Natasha Turovsky, directrice artistique

Je dois l’avouer : jusqu’à maintenant, je ne me suis jamais intéressée à tout ce qui est numérologie…   Un jour, par contre, mon sixième sens me conseille de lire la définition du numéro 6 et, à ma grande surprise, je découvre que la description du numéro 6 correspond à celle de notre sixième saison.

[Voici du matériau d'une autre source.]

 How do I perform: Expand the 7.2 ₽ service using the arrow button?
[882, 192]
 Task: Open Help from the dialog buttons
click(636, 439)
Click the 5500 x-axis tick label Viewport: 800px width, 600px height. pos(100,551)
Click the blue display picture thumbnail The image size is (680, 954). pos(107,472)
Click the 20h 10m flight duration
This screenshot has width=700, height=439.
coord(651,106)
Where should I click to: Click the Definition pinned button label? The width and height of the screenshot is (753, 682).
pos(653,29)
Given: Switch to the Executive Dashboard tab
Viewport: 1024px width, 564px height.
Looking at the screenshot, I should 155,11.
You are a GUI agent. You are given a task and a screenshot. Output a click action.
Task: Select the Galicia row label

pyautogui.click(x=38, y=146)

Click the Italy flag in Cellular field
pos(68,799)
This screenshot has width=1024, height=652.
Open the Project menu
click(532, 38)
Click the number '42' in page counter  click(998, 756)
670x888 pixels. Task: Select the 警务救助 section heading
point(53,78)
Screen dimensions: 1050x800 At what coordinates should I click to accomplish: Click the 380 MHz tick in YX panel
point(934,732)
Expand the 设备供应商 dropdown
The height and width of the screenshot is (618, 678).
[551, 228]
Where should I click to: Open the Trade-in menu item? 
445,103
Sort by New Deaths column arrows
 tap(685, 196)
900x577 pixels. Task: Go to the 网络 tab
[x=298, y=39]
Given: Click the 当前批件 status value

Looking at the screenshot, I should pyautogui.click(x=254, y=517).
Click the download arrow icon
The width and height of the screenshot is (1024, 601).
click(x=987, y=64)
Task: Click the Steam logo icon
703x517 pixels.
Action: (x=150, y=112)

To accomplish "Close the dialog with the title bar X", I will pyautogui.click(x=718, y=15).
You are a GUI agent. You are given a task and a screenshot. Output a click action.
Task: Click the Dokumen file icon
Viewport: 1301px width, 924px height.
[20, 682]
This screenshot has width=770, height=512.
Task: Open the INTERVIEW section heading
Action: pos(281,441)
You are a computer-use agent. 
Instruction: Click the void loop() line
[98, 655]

Le 6, c’est la grâce tout en étant chaleureux, drôle et amusant comme la sérénade de Dag Wirén.
Le 6, c’est le charme, comme le Concerto per archi de Nino Rotta.
Le 6, c’est l’idéal à atteindre, comme la Sérénade pour cordes de Josef Suk.
Le 6, c’est une profonde réflexion, tout comme l’Adagio de Barber.
Le 6, c’est le symbole de Vénus, déesse de l’amour, dont le côté dramatique nous est soufflé à l’oreille grâce au romantisme du Quintet pour piano de Franck.
Le 6,  c’est le terre-à-terre, comme la sagesse de Lekeu et la profonde sympathie de Mirzoyan.
Le 6, c’est le sacrifice, comme la beauté anxieuse de Chostakovitch, mais c’est aussi l’éclat enjoué de Stravinsky.
Le 6, c’est la lumière, comme l’époque et l’œuvre de Mozart.
Le 6, c’est également la résolution de la polarité, à l’image de notre concert de janvier qui unit Vivaldi aux compositeurs des 20e et 21e siècles.

Enfin, c’est la couleur indigo qui est associée au numéro 6 : une magnifique nuance de bleu comme la Rhapsody in Blue de Gershwin qui lance notre saison.

Bien sûr, il va sans dire que tous les compositeurs de la saison se trouvent à six degrés de séparation.

Qui plus est, le 6, c’est un symbole de la chance, de la beauté, des idéaux les plus élevés, de la création, de la stabilité, de l’harmonie, de l’équilibre, de la plénitude et de la paix. Le 6, c’est la profondeur des émotions… et de la perfection!

Le but de la 6e saison est simple : ensemble avec nos solistes hors pair, notre ambition est de prouver la justesse de la numérologie. Alors nous vous souhaitons la bienvenue à notre sixième saison.